Item 5 is hereby amended as follows:
(a) Alan Glen owns of record 264,051 shares of HGI Common Stock,
and may be deemed to own, directly or indirectly, an additional 97,986 shares.
Alan Glen also may be deemed to beneficially own, directly or indirectly,
438,458 Units. Subject to certain restrictions, such Units are exchangeable for
shares of HGI Common Stock on a one-for-one basis. In addition, Alan Glen's
spouse owns 165,213 shares of common stock as to which beneficial ownership is
disclaimed. Accordingly, for purposes of Section 13(d) of the Act, Alan Glen may
be deemed to own beneficially approximately 4.26% of the outstanding shares of
HGI Common Stock.
(b) Alan Glen has sole voting and investment power with respect to
the 362,037 shares of HGI Common Stock that he owns of record or is deemed to
own indirectly, and 438,458 shares of HGI Common Stock that he may acquire upon
conversion of Units.
Since the filing of Schedule 13D (as amended by Amendment No.
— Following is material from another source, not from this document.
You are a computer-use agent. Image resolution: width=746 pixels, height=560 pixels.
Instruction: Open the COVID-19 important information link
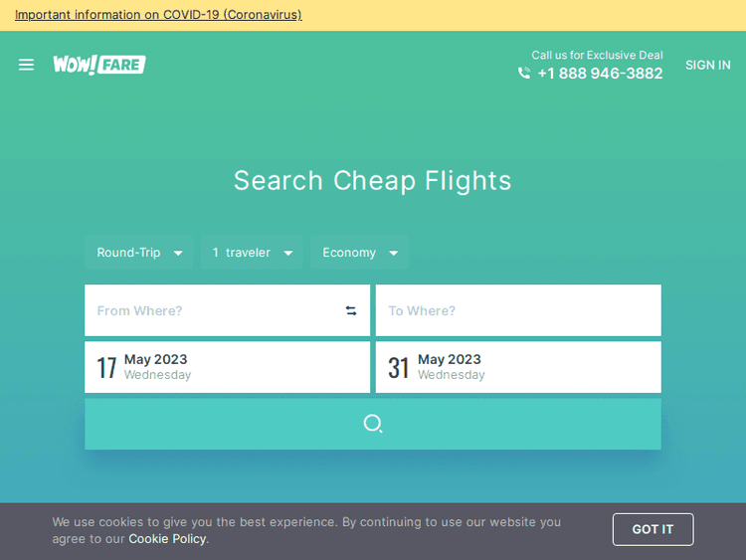pos(158,15)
1 and Amendment No. 2), the number and percentage of shares of HGI Common Stock
beneficially owned, directly or indirectly, by Alan Glen have changed
primarily as a result of (i) the redemption by Alan Glen and Cheryl McArthur
(for themselves and/or on behalf of related entities) of certain beneficially-
held Units; (ii) the gift of certain Units by Alan Glen and his spouse; (iii)
the exchange by certain entities affiliated with Alan Glen and Cheryl McArthur
of Units for shares of HGI Common Stock; (iv) the sale of certain shares by Alan
Glen in the open market; and (v) the issuance by HGI of previously authorized
Units, all of which transactions are described in paragraph (c) below.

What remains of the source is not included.